The plaintiff was injured when the car in which she was riding went out of control, skidded across the highway and struck a post. The finding that the accident resulted from an effort by the defendant driver, by applying his brakes and swerving the car, to avoid hitting a dog was based on a statement by him to an investigating officer. While the statement was self-serving and hearsay, it was admitted in evidence without objection and could, therefore, support the finding. The further fact found, that the tires were well worn and one was worn smooth, did not compel a finding of actionable negligence, for it did not necessarily follow from the facts found that a proximate cause of the accident was the condition of the tires.
Argued May 6, 1959
Decided June 3, 1959
Action to recover damages for personal injuries, alleged to have been caused by the negligence of the defendants, brought to the Superior Court in New London County and tried to the court, Alcorn, J.; judgment for the defendants and appeal by the plaintiff. No error.
Frank J. McIntosh, with whom, on the brief, was Melvin Scott, for the appellant (plaintiff).
Allyn L. Brown, Jr., with whom, on the brief, Were Charles W. Jewett and Paul J. Driscoll, for the appellees (defendants).
The minor plaintiff, by her next friend, sued to recover damages for personal injuries sustained as a passenger in an automobile operated by the named defendant, also a minor, as the admitted agent of his mother, Christine E. Lenney, the defendant owner. It was alleged in the complaint and admitted in the answer that the car, headed West, "went out of control, skidded across the highway, struck a highway fence post" and came to rest on the south shoulder of the road.
Evidence that the defendant operator had ascribed the accident to a sudden application of the brakes to avoid a dog which ran into the highway in front of the car was elicited by the plaintiff in her direct examination of the investigating officer.
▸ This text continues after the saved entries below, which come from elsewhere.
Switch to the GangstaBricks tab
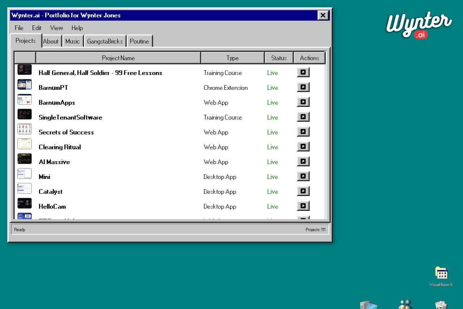 point(105,41)
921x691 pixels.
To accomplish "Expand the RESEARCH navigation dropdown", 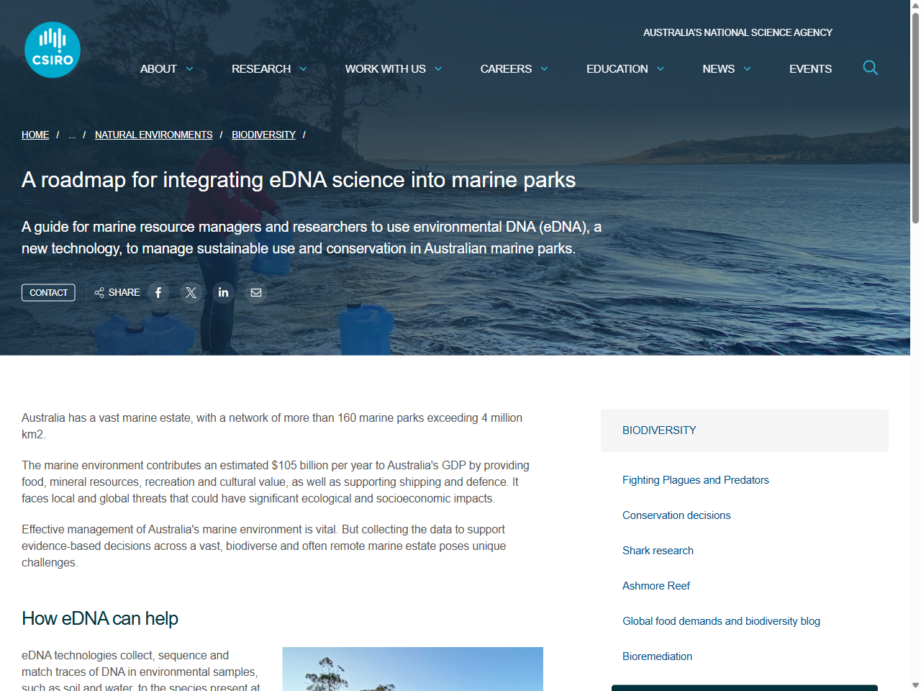I will pyautogui.click(x=268, y=68).
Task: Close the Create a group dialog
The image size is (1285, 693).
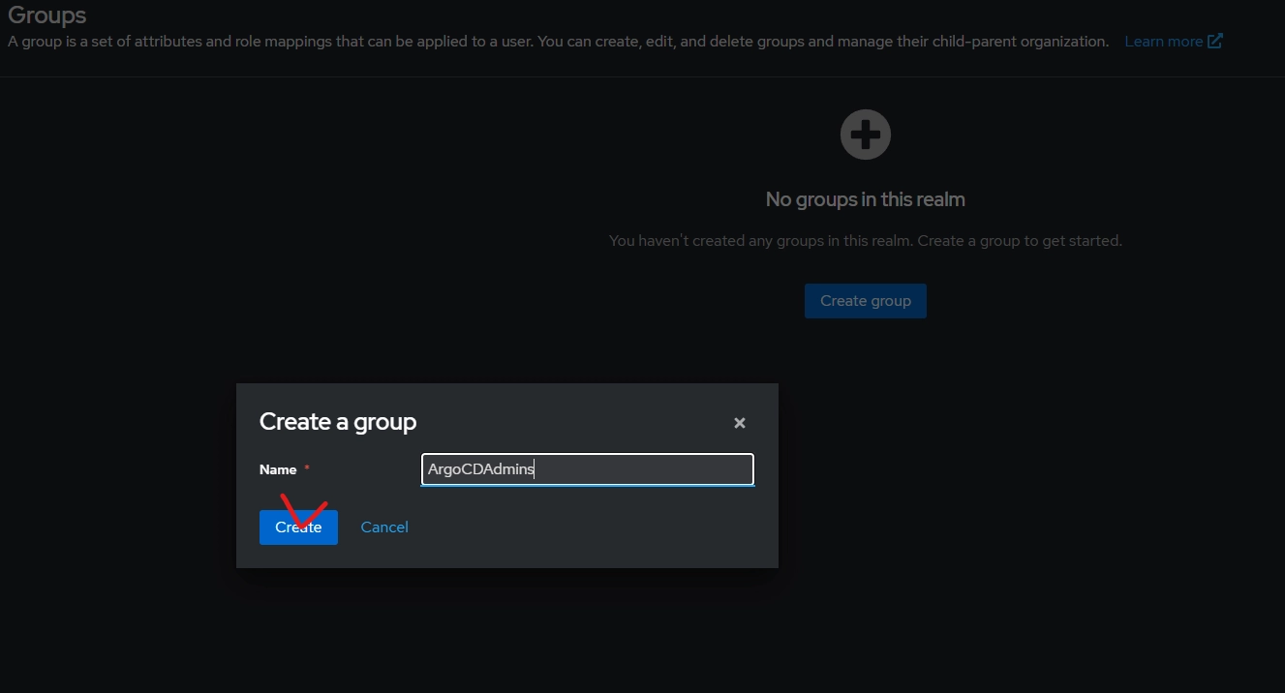Action: [739, 423]
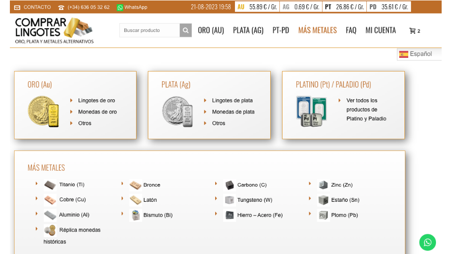Open MI CUENTA in the navigation
Viewport: 452px width, 254px height.
click(x=380, y=31)
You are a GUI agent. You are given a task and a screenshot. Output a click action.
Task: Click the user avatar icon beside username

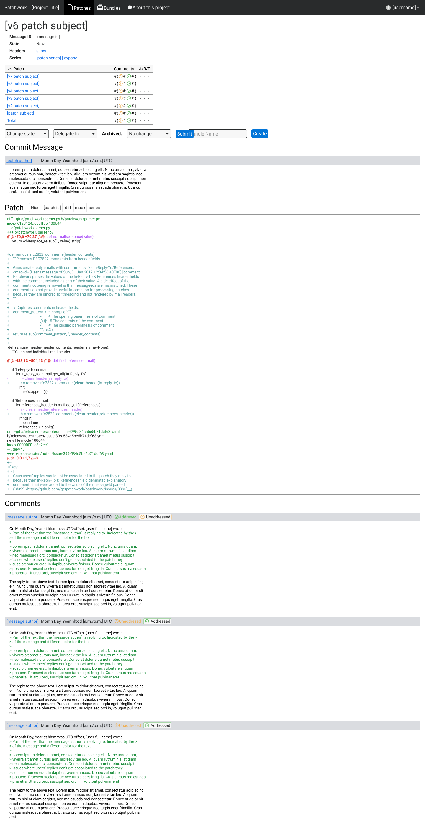coord(388,8)
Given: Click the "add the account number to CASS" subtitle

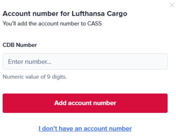Looking at the screenshot, I should tap(52, 24).
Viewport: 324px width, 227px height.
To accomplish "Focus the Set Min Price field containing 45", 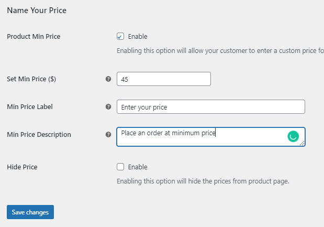I will click(x=164, y=79).
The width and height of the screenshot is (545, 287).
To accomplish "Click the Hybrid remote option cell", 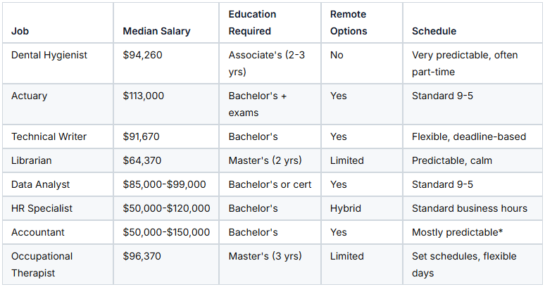I will [346, 208].
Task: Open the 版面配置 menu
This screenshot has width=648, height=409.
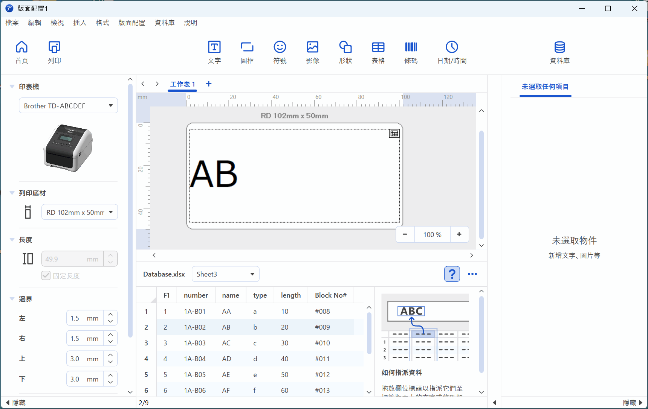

It was also brought out in the defendants' cross-examination of the same witness. Even though, as the plaintiff now claims, under the theory upon which the case was tried this evidence was not an admission but a mere self-serving declaration and hearsay, the fact remains that it came in without objection. Perrelli v. Savas, 115 Conn. 42, 43, 160 A. 311; Johnson v. Rockaway Bus Corporation, 145 Conn. 204, 209, 140 A.2d 708. It remained in the case for what it was worth, though subject to the infirmities of hearsay evidence. State v. Segar, 96 Conn. 428, 437, 114 A. 389; Poliner v. Fazzino, 105 Conn. 350, 353, 135 A. 289; Danahy v. Cuneo, 130 Conn. 213, 217, 33 A.2d 132. It was sufficient to support the finding that the driver applied his brakes and swerved the car in an attempt to avoid hitting a dog and that the collision with the fence post was thus caused.
The burden was on the plaintiff to prove actionable negligence, that is, that the defendant operator was chargeable with negligence in one or more, at least one, of the ways specified in the complaint, and that such negligence, so alleged and proved, constituted a proximate cause of the collision with the fence post and of the plaintiff's injuries. As the court correctly pointed out in its memorandum of decision, even though the car skidded the question remained whether the skidding was caused by the operator's negligence. Nichols v. Nichols, 126 Conn. 614, 619, 13 A.2d 591. A fact alleged in the specifications of negligence, and which the court found proven, was that the treads of all four tires were well worn, the tread of the left rear tire being worn smooth. The plaintiff claimed that this compelled a finding of actionable negligence. The short answer is that this had no necessary connection with the issue of proximate cause. Especially in the light of the finding as to the dog, the court was entitled to conclude, as it did, that the plaintiff had failed to prove that the condition of the tires was a proximate cause of the accident.